Associated references :

  • Publications
  • R. Choumane, S.Peulon, Chem. Eng. J 2021, 423, 130161.
  • R. Choumane, S.Peulon, J. Environ. Chem. Eng. 2022, 10(6), 108607.
  • Patents :
  • S. Peulon, R. Choumane, CNRS Patent BFF 18P0262 SGA, 2018.
  • S. Peulon, R. Choumane, CNRS Patent PCT/EP2019/067482 28/0619, 2019.
  • PhD Theses :
  • R. Choumane, 2018, Université d’Evry Val d’Essonne.
  • L. Desneux, Université Paris-Saclay (started in 2022).

Detection: Development of innovative electrochemical devices for the analysis of pollutants based on liquid-liquid microinterfaces (Caroline Cannizzo & Sophie Peulon)

The main originality of these devices is the possibility of detecting charged species, by direct or indirect transfer via the use of selective complexing agents, even if molecules do not have electroactivity properties.

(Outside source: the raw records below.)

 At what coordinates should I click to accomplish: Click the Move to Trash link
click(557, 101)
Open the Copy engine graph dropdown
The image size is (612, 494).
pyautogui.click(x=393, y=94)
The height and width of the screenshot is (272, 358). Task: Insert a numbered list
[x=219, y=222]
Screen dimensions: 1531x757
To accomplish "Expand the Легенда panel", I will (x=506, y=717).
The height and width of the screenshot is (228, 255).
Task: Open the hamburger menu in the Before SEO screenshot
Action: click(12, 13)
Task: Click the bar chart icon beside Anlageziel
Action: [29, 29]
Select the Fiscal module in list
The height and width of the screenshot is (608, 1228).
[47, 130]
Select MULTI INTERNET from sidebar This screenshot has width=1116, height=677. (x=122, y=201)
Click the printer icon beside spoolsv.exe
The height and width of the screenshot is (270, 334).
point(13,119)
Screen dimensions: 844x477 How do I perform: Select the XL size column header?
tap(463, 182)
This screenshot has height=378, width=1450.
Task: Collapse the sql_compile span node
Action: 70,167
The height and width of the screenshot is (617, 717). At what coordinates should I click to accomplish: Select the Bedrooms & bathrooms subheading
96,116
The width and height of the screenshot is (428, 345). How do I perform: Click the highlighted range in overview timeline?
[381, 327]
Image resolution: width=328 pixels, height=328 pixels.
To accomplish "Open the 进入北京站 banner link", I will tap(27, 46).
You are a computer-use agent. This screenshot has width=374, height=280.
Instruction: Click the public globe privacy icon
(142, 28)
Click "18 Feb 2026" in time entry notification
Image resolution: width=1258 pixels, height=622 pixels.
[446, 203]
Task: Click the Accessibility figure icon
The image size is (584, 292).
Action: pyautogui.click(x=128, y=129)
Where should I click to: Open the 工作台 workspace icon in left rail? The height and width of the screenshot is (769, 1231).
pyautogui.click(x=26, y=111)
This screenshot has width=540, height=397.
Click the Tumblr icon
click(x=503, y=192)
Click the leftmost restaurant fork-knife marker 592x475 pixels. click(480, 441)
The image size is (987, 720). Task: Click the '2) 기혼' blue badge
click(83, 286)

Schematic principle of measurements at liquid-liquid microinterfaces

Thus, organic compounds or alkaline earths can be detected and quantified by conventional electrochemical measurements. In addition, the major advantages of these devices are:

  • no complex sample preparation
  • measurements taken directly in waters of a very varied nature (little or not loaded or on the contrary very loaded with salts)
  • no solid electrode (no clogging or need for regeneration)
  • possibility to reach trace concentrations by using micropore networks

                                                       Examples of Measurements

These devices can be interesting both for targeted continuous flow applications, but also for acquiring fundamental data (liquid-liquid extraction, kinetics, nature and charge of the transferred species, etc.) essential for understanding the mechanisms of extraction and/or complexation.

Associated references :

  • Publications
  • S. Peulon, V. Guillou, et al. J. Electroanal. Chem. 2001, 514, 94-102.
  • S. Peulon, Electrochim. Acta 2009, 54, 1537-1544.
  • A. Mastouri, S. Peulon, D. Farcage, et al., Electrochim. Acta 2014, 120, 212-218.
  • A. Mastouri, S. Peulon, et al., Electrochim. Acta 2014, 130, 818-825.
  • C. Cannizzo, S. Peulon. Présentation orale et Article de Congrès, Journées Informations Eaux 2022, Apten , Poitiers (France)
  • PhD Theses :
  • A. Mastouri, 2014, Université d’Evry Val d’Essonne.